Ulster University’s School of Nursing and Belfast School of Art
The School of Nursing and Belfast School of Art will work together to explore the importance of thinking about and planning for the future, irrespective of age and health status, with young adults. The first step of this is increasing awareness and engagement.
South Eastern Health and Social Care Trust
Lecalle Ladies Social Group will work with an artist, exploring the issues of Advance Care Planning by reflecting on the highs and lows of the last two years and identifying future hopes and wishes by collectively making a large copper artwork with words and symbols meaningful to the women.
The project will use photography to tell stories that create dialogue, working with young people age 16 to 17 to explore hope, opportunity, power and education. They will create personal stories told through pictures and an online exhibition to articulate what matters to them.
St Mary’s Parent Teacher Association
The Cushendall School PTA will explore through the arts how their school community overcame covid articulating how what matters most came to be most important, through positive and meaningful dialogue.
The group works to support people to make positive changes and achieve personal goals. Its project “Exploring the Cyle of Nature and Life” through personalised window boxes offers a way to encourage reflection on Advance Care Planning.
South West Age Partnership
Network for older people representing 60 smaller groups across Fermanagh and Omagh will develop “Junk Journals” as time capsules for their own story to encourage reflection on life.
Northern Ireland's only specialist sexual trauma charity will lead four creative writing workshops with the support of a counsellor, helping attendees feel more in control of their lives and ready to shape them as they see fit. The workshops will encourage participants to think about the priorities in their life and what they want to focus on in the future.

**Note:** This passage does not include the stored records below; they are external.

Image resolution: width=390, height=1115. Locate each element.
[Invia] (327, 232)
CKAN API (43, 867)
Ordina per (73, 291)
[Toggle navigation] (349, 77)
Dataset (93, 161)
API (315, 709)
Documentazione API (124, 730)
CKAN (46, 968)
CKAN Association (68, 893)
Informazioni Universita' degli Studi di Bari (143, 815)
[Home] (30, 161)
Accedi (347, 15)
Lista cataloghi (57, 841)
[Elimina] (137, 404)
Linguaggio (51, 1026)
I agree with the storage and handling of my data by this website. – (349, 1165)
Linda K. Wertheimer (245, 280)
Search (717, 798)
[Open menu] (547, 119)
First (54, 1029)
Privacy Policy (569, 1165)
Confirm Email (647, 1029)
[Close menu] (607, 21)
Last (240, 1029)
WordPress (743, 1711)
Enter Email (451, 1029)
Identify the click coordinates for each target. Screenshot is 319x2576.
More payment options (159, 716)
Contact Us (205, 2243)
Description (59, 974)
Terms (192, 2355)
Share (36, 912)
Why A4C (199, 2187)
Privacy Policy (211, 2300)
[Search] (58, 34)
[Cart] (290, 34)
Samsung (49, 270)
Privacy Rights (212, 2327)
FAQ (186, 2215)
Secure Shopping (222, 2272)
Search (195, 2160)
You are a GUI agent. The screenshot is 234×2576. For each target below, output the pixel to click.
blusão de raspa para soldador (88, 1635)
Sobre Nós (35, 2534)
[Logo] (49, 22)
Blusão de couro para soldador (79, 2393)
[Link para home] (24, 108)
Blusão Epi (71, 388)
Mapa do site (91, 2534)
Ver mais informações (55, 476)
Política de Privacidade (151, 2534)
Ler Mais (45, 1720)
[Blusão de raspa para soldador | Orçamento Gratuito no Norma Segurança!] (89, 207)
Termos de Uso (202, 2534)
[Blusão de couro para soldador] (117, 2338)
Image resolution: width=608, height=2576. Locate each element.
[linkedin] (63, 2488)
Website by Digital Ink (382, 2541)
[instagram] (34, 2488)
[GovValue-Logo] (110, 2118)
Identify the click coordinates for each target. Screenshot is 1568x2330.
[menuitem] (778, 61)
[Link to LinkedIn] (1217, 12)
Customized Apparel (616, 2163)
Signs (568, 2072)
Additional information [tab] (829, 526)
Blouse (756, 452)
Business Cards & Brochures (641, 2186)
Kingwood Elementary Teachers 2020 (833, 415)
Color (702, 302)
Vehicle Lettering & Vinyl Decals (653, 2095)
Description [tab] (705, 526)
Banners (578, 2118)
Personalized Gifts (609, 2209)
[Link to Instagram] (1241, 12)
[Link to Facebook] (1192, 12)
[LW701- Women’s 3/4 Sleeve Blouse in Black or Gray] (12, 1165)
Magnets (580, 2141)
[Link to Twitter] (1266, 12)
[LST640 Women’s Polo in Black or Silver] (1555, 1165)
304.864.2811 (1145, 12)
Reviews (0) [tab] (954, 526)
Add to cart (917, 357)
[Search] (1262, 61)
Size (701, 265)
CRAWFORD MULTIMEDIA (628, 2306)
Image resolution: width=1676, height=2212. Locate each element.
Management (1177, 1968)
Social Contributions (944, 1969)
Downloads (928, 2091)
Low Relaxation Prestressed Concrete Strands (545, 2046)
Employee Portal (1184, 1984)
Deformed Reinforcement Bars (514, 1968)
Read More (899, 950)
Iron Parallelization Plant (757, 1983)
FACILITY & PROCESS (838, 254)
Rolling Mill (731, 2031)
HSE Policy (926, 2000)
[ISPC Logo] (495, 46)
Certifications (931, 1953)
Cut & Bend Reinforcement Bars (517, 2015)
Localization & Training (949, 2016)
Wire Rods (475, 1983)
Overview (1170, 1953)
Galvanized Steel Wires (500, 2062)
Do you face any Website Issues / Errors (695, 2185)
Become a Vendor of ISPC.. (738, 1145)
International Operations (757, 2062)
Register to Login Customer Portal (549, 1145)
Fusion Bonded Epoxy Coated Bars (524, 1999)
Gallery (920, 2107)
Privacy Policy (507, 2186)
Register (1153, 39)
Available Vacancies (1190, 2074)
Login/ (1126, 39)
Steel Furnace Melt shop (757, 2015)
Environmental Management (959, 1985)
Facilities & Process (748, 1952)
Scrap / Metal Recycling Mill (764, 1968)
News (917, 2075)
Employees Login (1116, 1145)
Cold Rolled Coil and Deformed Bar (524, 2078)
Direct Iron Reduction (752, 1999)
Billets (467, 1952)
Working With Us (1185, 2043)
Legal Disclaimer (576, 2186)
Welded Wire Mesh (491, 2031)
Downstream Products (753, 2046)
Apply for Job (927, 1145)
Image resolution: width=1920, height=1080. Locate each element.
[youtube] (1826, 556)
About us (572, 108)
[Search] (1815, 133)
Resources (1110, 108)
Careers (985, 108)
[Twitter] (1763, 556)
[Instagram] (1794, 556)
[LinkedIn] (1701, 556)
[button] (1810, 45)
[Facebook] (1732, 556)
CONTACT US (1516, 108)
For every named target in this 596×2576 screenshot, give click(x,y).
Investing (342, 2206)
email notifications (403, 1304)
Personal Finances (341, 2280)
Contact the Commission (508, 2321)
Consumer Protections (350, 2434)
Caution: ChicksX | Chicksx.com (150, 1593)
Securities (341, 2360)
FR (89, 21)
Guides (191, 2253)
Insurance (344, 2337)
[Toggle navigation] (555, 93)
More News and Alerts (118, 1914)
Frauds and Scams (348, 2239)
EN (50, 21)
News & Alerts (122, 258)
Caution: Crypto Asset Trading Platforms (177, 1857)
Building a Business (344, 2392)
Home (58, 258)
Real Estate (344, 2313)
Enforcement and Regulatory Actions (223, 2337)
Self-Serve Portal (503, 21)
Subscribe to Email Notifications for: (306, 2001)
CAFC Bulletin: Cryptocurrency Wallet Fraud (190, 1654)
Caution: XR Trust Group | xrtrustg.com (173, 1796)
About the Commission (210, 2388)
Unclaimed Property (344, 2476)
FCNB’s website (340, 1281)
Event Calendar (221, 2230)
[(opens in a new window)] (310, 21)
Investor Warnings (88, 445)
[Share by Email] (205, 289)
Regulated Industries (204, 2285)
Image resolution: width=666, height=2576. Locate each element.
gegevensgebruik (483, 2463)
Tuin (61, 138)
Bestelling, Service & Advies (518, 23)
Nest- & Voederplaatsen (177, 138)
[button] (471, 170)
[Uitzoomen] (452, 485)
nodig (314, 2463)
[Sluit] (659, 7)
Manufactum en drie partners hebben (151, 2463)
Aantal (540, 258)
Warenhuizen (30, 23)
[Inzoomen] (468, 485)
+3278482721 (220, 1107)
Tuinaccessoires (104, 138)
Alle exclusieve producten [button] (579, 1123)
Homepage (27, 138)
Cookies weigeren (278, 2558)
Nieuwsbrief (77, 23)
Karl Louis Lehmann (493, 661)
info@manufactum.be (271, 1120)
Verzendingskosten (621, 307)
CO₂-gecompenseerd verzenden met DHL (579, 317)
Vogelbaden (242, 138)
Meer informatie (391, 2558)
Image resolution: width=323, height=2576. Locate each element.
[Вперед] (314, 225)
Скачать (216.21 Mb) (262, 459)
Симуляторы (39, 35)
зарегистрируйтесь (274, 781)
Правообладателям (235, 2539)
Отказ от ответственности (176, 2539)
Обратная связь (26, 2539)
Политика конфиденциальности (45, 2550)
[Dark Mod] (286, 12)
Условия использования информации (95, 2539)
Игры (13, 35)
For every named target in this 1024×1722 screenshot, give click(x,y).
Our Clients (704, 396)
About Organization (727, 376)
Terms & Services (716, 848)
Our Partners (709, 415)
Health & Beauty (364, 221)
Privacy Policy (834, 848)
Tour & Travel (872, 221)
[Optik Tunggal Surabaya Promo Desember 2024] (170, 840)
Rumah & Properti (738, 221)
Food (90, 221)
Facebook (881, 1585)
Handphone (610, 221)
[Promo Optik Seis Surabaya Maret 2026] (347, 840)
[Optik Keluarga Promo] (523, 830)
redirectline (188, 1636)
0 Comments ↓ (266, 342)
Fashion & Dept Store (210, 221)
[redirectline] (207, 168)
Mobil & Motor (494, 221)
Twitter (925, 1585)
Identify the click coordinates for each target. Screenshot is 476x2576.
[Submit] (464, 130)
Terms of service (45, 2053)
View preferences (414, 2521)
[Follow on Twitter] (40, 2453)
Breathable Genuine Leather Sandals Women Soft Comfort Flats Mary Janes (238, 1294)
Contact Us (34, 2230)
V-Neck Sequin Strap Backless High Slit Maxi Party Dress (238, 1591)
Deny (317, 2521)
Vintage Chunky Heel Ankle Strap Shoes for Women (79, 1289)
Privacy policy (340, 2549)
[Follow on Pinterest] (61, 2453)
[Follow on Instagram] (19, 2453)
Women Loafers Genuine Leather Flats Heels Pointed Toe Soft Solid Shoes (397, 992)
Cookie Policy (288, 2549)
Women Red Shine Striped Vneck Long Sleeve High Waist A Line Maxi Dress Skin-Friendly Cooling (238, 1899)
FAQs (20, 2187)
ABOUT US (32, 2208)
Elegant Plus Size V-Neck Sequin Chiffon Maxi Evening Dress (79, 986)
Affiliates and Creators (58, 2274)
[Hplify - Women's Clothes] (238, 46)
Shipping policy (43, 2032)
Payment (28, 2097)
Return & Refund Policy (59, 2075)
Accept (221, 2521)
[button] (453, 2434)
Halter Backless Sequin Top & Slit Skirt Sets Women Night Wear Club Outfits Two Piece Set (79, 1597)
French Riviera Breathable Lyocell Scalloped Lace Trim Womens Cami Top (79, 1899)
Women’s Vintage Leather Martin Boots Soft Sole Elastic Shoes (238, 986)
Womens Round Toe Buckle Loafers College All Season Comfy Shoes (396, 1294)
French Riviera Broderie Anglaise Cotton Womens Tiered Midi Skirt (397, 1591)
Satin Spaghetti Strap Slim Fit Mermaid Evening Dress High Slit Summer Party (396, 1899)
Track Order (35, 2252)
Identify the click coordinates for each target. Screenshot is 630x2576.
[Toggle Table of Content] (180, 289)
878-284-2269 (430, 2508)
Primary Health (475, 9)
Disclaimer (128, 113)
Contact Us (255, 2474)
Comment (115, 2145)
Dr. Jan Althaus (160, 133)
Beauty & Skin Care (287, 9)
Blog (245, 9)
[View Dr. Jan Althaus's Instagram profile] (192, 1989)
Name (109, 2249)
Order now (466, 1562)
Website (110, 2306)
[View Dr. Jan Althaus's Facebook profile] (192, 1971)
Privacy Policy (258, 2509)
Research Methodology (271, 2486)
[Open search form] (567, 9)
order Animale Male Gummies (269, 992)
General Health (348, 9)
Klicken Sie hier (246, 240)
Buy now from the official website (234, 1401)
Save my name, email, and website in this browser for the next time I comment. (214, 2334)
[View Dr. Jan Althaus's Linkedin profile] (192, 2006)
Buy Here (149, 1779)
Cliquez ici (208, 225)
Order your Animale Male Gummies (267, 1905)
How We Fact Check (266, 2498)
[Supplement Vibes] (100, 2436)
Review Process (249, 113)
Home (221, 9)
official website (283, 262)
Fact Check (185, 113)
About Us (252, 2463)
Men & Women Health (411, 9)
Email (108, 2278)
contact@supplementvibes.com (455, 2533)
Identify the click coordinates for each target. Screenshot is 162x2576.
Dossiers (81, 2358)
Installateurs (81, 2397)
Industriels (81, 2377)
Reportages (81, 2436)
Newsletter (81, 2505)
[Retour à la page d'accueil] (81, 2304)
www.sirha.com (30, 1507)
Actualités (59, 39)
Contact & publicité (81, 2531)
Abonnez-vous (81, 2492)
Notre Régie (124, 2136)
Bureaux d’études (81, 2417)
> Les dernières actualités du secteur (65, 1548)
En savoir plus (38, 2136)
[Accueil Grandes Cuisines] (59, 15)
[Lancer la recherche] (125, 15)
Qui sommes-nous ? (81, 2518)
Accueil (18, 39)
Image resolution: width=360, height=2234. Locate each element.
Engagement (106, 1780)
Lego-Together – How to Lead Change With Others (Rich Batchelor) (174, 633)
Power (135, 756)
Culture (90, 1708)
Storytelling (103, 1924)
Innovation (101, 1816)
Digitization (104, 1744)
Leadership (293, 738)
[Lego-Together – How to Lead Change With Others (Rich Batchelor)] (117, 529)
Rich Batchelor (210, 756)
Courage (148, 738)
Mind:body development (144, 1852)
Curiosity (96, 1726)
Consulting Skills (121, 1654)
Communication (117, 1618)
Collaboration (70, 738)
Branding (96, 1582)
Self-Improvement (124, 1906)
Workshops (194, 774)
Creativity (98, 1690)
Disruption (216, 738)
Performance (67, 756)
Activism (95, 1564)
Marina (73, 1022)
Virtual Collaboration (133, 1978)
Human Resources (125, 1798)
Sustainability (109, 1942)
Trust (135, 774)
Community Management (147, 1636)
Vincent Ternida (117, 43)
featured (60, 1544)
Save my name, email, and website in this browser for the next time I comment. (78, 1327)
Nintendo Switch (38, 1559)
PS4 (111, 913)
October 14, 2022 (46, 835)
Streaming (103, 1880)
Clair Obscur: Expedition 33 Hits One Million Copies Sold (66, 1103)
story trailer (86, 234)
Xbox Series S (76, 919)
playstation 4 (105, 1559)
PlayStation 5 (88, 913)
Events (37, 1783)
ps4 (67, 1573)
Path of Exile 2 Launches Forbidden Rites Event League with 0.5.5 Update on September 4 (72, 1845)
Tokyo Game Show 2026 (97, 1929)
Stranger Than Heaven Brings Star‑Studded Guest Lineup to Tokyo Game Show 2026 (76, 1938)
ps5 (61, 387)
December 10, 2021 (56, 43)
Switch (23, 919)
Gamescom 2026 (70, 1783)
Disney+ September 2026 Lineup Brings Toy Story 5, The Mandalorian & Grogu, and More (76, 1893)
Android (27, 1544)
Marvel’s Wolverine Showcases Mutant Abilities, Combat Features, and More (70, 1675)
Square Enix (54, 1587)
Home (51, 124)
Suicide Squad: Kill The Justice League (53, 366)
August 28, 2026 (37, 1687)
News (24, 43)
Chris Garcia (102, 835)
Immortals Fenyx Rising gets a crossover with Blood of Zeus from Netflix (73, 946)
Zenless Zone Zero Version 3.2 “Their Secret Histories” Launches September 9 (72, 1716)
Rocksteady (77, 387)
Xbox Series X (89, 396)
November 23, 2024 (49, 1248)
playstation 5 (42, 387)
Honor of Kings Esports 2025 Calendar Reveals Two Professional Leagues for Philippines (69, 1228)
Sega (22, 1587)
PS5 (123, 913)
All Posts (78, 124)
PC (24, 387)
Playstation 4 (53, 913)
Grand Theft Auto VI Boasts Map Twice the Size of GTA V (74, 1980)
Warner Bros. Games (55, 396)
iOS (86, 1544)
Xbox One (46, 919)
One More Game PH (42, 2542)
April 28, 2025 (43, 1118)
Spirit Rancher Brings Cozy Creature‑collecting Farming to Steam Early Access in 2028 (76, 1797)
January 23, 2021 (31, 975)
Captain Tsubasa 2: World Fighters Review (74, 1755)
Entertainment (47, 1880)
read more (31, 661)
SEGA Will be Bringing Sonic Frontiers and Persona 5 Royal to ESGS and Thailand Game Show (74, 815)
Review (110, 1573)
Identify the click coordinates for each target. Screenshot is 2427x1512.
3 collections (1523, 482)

Strabane Community Project
The project will tackle broad health and wellbeing issues through facilitated sessions reflecting on the pandemic, leading to a collage, that reflects back to its community what matters in times of crisis.
ARC Healthy Living Centre
ARC responds to the needs of its local community. It will generate community conversations around healthy dying through an all ages event for the Irvinestown/Lisnarick Community Partnership inviting people to engage with a game called ‘ Hello’ which opens up discussions about things that may be difficult to talk about yet liberating to consider.
Woodgreen Health Care
Woodgreen Health Care Seed grant will support creativity as a building block to enhance the lives of residents as they settle into new accommodation in Willow Tree Lodge, while upskilling staff to explore how the self expression of those in our care can be an articulate means of approaching Advance Care Planning.